The X-Files: Roadrunners   Rewatch 
August 10, 2020 7:49 PM - Season 8, Episode 4 - Subscribe

When Utah police find a murder victim with inexplicable medical issues and contact the FBI for help, Scully decides to handle the assignment on her own, but when she stops in a tiny, backward town a few miles away from her destination in order to get gas, the townspeople don't want her to leave.
posted by orange swan (6 comments total)
 
This episode led to one of my favorite fandom filk things -

The whole notion of a bunch of people treating a giant parasitic banana slug as the Second Coming Of Jesus was, of course, perfectly ridiculous, and was getting ripped apart in the online discussion afterward. But at some point one person wondered, "what kind of hymns did they sing?" And another person adapted the lyrics to "Rock of Ages" or something like that, and another person followed suit with another hymn, and yet another with another, and it snowballed and eventually there was this whole crowdsourced web site with a database of Hymns and Scriptures To The Holy Banana Slug. I actually contributed with a filk of U2's "40".

That site is sadly gone from the Internet now, alas.
posted by EmpressCallipygos at 6:46 AM on August 11, 2020 [3 favorites]


This episode was new to me when I finally watched all of season 8 last year, and honestly I love it. I think it's fantastically creepy and has real classic X-Files vibes. One of the best of the Doggett/Scully era.
posted by showbiz_liz at 11:00 AM on August 11, 2020


We called it the "JeebusSlug".
posted by acrasis at 2:21 PM on August 11, 2020 [1 favorite]


This is a suspenseful and horrifying episode, and who could forget Scully snarling, "CUT IT OUT ME NOW," but I wish the writers had made the cult's beliefs make more sense. I mean... what was the benefit of the Jesus Slug? All we saw was that it a) is disgusting, and b) it kills people. The townspeople are living in a threadbare, run-down, parched little place and spending all their time in Bible study. What did they hope to gain from it when they find the one person who survives being the slug's host? What relation did they think the Jesus Slug had to Christianity?

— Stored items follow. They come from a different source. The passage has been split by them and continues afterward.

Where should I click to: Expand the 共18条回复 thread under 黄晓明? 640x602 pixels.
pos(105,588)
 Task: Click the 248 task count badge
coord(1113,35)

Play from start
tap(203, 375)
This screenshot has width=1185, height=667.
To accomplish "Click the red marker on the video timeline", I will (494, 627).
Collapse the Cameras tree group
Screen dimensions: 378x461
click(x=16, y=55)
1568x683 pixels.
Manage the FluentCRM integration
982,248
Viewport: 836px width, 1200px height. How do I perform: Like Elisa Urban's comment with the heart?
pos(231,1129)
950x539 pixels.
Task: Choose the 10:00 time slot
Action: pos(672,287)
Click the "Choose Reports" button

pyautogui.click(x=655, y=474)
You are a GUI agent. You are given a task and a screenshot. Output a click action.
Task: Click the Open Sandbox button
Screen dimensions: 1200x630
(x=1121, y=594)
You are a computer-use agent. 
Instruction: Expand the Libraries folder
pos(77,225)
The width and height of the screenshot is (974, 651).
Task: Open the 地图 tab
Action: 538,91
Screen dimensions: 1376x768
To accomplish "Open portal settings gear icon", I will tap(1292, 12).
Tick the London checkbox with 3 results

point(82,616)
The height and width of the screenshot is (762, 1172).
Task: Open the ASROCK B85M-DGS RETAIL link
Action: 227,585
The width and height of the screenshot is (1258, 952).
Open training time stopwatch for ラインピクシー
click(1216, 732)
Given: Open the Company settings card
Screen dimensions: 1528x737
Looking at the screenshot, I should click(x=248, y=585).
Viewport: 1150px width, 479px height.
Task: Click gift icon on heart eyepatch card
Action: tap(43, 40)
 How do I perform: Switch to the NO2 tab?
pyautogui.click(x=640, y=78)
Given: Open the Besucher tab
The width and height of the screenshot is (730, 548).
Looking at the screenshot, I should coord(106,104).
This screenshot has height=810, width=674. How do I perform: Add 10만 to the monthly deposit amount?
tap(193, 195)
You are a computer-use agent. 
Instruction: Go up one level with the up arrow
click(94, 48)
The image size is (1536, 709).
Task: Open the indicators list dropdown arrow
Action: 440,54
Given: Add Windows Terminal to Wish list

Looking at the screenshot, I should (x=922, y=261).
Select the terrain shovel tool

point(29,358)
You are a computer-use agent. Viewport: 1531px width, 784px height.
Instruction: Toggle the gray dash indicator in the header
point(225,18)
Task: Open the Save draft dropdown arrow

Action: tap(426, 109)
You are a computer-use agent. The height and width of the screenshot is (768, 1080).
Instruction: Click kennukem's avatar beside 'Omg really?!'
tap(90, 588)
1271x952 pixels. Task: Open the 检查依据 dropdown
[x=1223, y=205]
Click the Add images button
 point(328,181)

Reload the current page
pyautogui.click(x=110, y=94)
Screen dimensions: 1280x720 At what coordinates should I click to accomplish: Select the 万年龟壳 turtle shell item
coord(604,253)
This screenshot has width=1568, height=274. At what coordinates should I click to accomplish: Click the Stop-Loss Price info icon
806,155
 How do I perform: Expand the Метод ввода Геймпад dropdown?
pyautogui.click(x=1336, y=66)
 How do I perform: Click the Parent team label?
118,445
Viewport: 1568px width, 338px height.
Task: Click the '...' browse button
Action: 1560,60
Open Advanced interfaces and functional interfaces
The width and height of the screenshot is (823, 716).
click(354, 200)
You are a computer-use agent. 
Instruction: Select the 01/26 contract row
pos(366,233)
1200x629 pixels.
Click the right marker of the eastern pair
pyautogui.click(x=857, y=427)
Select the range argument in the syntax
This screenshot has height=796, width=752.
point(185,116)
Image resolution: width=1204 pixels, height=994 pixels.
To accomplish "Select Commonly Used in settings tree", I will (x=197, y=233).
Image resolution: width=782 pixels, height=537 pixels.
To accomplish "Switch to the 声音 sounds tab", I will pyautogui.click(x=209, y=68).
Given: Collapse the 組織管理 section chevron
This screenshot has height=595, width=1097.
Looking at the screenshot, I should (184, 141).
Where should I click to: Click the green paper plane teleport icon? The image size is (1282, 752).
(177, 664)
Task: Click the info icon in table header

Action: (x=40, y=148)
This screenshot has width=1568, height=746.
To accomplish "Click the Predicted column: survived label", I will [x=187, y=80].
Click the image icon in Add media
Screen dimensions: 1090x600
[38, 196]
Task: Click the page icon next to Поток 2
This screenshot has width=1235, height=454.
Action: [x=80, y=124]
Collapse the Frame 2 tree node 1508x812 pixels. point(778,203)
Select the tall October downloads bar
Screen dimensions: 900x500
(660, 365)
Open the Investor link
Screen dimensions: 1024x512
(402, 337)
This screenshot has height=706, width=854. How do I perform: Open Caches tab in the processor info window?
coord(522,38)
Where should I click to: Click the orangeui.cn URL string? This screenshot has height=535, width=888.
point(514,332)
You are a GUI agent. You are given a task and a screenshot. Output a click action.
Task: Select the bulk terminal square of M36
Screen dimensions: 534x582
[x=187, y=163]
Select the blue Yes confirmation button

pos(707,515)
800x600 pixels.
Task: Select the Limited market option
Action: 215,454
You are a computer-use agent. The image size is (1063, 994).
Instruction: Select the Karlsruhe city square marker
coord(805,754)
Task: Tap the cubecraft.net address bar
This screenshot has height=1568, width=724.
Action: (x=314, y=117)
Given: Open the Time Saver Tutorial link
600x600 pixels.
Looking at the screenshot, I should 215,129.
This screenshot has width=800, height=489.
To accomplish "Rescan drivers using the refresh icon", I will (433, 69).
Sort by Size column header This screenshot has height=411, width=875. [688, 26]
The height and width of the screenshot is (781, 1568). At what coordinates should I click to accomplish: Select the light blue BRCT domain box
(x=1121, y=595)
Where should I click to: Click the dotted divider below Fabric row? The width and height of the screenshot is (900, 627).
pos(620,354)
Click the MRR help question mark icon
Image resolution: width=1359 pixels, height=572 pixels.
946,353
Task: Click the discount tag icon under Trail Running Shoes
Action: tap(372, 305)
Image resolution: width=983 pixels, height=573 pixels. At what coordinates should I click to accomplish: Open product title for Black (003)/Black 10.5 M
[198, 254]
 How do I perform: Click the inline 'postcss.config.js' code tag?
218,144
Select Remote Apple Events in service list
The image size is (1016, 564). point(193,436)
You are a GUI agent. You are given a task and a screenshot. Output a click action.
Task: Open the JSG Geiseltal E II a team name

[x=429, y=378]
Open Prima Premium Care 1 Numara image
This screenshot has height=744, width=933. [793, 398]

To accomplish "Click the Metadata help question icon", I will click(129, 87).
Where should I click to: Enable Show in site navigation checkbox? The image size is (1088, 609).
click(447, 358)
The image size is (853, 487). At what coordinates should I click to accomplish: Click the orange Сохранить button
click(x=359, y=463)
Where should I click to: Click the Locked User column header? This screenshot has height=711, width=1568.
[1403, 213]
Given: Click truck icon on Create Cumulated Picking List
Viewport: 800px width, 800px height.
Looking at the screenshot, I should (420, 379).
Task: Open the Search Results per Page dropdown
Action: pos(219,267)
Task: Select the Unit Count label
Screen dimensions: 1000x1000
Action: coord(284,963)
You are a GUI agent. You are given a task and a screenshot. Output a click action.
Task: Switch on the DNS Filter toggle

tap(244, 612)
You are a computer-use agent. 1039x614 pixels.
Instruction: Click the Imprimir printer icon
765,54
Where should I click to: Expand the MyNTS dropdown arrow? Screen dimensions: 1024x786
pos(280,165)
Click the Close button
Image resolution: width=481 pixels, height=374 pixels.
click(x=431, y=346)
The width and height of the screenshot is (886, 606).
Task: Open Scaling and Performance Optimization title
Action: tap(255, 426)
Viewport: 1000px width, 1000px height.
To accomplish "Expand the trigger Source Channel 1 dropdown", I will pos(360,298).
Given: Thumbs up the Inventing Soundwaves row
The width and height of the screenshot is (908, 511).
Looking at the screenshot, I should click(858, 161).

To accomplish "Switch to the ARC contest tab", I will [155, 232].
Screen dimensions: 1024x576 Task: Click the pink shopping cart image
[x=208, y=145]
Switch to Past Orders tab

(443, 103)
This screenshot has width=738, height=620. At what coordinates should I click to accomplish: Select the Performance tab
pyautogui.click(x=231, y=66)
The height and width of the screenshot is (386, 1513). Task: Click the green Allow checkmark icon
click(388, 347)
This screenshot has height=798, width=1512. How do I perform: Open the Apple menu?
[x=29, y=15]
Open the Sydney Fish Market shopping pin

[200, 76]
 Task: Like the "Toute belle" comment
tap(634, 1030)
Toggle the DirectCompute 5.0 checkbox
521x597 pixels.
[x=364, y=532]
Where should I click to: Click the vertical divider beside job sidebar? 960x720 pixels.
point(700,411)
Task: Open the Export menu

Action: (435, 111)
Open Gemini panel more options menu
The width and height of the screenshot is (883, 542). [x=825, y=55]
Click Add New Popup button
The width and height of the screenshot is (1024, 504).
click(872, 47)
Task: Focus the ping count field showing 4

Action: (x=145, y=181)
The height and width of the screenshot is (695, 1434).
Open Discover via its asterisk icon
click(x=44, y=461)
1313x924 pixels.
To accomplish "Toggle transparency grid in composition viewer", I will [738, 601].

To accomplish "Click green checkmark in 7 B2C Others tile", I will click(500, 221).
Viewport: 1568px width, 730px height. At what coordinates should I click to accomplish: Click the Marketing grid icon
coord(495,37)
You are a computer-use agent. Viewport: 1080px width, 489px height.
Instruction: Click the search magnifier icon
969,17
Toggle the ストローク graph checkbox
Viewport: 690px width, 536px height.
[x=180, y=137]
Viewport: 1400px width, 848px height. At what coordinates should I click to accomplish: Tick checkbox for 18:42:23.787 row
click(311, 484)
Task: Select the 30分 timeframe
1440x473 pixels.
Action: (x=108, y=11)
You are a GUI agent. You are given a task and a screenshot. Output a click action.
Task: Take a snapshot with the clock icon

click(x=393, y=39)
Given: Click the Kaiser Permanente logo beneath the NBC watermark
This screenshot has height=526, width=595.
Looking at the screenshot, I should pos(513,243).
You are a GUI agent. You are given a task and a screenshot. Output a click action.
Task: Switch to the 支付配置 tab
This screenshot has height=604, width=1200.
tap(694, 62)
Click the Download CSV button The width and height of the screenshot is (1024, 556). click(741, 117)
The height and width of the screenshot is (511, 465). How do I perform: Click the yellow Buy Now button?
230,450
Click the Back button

Doggett had to simultaneously hot wire the bus (and he knows how) and cut the parasite out of Scully's back, and then shoot the parasite, while the townspeople were breaking into the bus. The man knows how to multi-task under pressure.

Scully did mess up when she tried to leave Doggett out of this assignment. There are reasons FBI agents work in pairs. But she knows that now.

Where did Scully's back tattoo go?
posted by orange swan at 3:09 PM on August 11, 2020


Doggett competence porn off to a strong start. Also, instant bonded loyalty to Scully.

Scully has a nice mini multitool. Loaning her gun was pretty boneheaded. Couldn't tell what kind of knife Doggett has but it looks almost like a cheap steak knife. Or it could be a small puukko, which is basically an eating knife that can do everything else.

Strong episode and creepy cultists.

I think the writers fucked up making it explicitly a Christian thing. It was just a parasite cult and the parasite needs new hosts intermittently. It's possible that this cult was not founded on faith, but on biology which needed some kind of framework to drape itself on and Christianity was the only thing the group was familiar with.

If the JesusSlug was like a helminthic parasite, it could be some people's immune response is able to reject the parasite (or the response is so strong it causes fatal collateral autoimmune damage to the host).

My headcannon is that the parasite emits some psychotropic chemical, an entheogen*, that promotes JesusSlug worship. During the infection period, the effects are more pronounced. Both hosts prior to harvest/ transplant were absolutely tripping balls. If the host survives, they're like some kind of 60's psychedelic guru (but using Christian framework). For everyone else it could be like constantly low grade tripping but it takes time to accumulate/ trigger which contributes to in-group/ out-group social dynamics.

In this scenario - if the hitchhiker hadn't shown up - would one of the in-group have been used as a potential next host, knowing that many individuals aren't suitable?

Good catch on the Ouroboros tattoo. Maybe she got it removed because of possible contaminating substance? But why remove the whole thing unless she considered the whole thing a grave error?

*one thing that most media don't show well are the euphoric effects of many hallucinogens - that's why people trip, not just to see pretty colours. In early research in naive subjects without preconceptions, many report feeling that the world was eminently "wonderful" or "beautiful" while under the influence.
posted by porpoise at 8:23 PM on August 11, 2020 [1 favorite]


We called it the "JeebusSlug".

Okay, that is a tantalizing clue - does anyone know how I might look up whether the "Jebus Slug hymnal" might be captured on the Wayback Machine? I only know how to look things up if you know the name of the site in question and I don't remember it, but I think "JeebusSlug" or "JebusSlug" or something like that was in the name.